*** DATA Section Begins ***

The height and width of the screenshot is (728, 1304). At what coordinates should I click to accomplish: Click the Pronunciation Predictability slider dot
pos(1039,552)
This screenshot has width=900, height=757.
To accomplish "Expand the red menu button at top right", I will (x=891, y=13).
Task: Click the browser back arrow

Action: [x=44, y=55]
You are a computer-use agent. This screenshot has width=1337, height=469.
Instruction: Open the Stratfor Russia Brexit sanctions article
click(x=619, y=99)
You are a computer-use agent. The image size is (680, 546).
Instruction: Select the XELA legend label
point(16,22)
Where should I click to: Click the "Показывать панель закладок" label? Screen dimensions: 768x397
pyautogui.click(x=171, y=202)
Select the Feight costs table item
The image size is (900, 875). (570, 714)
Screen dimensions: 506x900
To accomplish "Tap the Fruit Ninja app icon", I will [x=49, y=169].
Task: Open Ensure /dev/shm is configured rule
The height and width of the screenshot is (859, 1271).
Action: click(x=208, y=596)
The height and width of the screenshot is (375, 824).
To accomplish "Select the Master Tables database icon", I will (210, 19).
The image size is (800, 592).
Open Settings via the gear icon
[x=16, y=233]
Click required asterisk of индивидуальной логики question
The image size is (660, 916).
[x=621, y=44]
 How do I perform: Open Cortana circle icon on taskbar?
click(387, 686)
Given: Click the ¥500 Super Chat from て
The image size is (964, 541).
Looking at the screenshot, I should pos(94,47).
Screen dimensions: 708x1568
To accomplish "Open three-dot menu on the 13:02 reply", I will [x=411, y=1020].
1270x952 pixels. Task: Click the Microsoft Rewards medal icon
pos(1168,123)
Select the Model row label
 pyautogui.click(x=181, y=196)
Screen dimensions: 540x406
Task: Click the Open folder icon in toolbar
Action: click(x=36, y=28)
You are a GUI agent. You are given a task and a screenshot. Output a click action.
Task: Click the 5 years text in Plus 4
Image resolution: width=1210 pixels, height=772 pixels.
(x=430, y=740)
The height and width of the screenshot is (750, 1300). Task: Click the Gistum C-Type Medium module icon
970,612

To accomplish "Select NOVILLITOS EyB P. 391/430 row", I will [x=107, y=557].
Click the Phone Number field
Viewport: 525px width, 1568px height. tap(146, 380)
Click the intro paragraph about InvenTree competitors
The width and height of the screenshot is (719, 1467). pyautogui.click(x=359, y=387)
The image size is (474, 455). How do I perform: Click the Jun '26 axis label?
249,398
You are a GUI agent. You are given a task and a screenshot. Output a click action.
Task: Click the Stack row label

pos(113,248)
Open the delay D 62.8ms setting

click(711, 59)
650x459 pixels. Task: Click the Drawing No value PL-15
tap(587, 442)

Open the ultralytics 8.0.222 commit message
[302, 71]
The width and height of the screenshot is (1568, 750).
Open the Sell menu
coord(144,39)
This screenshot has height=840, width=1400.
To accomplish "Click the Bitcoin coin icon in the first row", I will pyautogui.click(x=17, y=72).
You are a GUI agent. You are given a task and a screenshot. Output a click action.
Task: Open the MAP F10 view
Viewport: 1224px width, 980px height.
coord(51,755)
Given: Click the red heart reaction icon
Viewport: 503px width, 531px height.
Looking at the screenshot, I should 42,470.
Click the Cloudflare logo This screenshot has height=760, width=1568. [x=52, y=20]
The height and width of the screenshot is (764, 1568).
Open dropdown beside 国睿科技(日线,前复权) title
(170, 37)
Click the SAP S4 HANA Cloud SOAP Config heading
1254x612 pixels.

*** DATA Section Ends ***

• [EXERCISE]: Exactly as written, reproduce the whole listing.

• [OUTPUT]:
The height and width of the screenshot is (728, 1304). At what coordinates should I click to accomplish: Click the Pronunciation Predictability slider dot
pos(1039,552)
This screenshot has width=900, height=757.
To accomplish "Expand the red menu button at top right", I will (x=891, y=13).
Task: Click the browser back arrow

Action: [x=44, y=55]
You are a computer-use agent. This screenshot has width=1337, height=469.
Instruction: Open the Stratfor Russia Brexit sanctions article
click(x=619, y=99)
You are a computer-use agent. The image size is (680, 546).
Instruction: Select the XELA legend label
point(16,22)
Where should I click to: Click the "Показывать панель закладок" label? Screen dimensions: 768x397
pyautogui.click(x=171, y=202)
Select the Feight costs table item
The image size is (900, 875). (570, 714)
Screen dimensions: 506x900
To accomplish "Tap the Fruit Ninja app icon", I will [x=49, y=169].
Task: Open Ensure /dev/shm is configured rule
The height and width of the screenshot is (859, 1271).
Action: click(x=208, y=596)
The height and width of the screenshot is (375, 824).
To accomplish "Select the Master Tables database icon", I will (210, 19).
The image size is (800, 592).
Open Settings via the gear icon
[x=16, y=233]
Click required asterisk of индивидуальной логики question
The image size is (660, 916).
[x=621, y=44]
 How do I perform: Open Cortana circle icon on taskbar?
click(387, 686)
Given: Click the ¥500 Super Chat from て
The image size is (964, 541).
Looking at the screenshot, I should pos(94,47).
Screen dimensions: 708x1568
To accomplish "Open three-dot menu on the 13:02 reply", I will [x=411, y=1020].
1270x952 pixels. Task: Click the Microsoft Rewards medal icon
pos(1168,123)
Select the Model row label
 pyautogui.click(x=181, y=196)
Screen dimensions: 540x406
Task: Click the Open folder icon in toolbar
Action: click(x=36, y=28)
You are a GUI agent. You are given a task and a screenshot. Output a click action.
Task: Click the 5 years text in Plus 4
Image resolution: width=1210 pixels, height=772 pixels.
(x=430, y=740)
The height and width of the screenshot is (750, 1300). Task: Click the Gistum C-Type Medium module icon
970,612

To accomplish "Select NOVILLITOS EyB P. 391/430 row", I will [x=107, y=557].
Click the Phone Number field
Viewport: 525px width, 1568px height. tap(146, 380)
Click the intro paragraph about InvenTree competitors
The width and height of the screenshot is (719, 1467). pyautogui.click(x=359, y=387)
The image size is (474, 455). How do I perform: Click the Jun '26 axis label?
249,398
You are a GUI agent. You are given a task and a screenshot. Output a click action.
Task: Click the Stack row label

pos(113,248)
Open the delay D 62.8ms setting

click(711, 59)
650x459 pixels. Task: Click the Drawing No value PL-15
tap(587, 442)

Open the ultralytics 8.0.222 commit message
[302, 71]
The width and height of the screenshot is (1568, 750).
Open the Sell menu
coord(144,39)
This screenshot has height=840, width=1400.
To accomplish "Click the Bitcoin coin icon in the first row", I will pyautogui.click(x=17, y=72).
You are a GUI agent. You are given a task and a screenshot. Output a click action.
Task: Open the MAP F10 view
Viewport: 1224px width, 980px height.
coord(51,755)
Given: Click the red heart reaction icon
Viewport: 503px width, 531px height.
Looking at the screenshot, I should 42,470.
Click the Cloudflare logo This screenshot has height=760, width=1568. [x=52, y=20]
The height and width of the screenshot is (764, 1568).
Open dropdown beside 国睿科技(日线,前复权) title
(170, 37)
Click the SAP S4 HANA Cloud SOAP Config heading
1254x612 pixels.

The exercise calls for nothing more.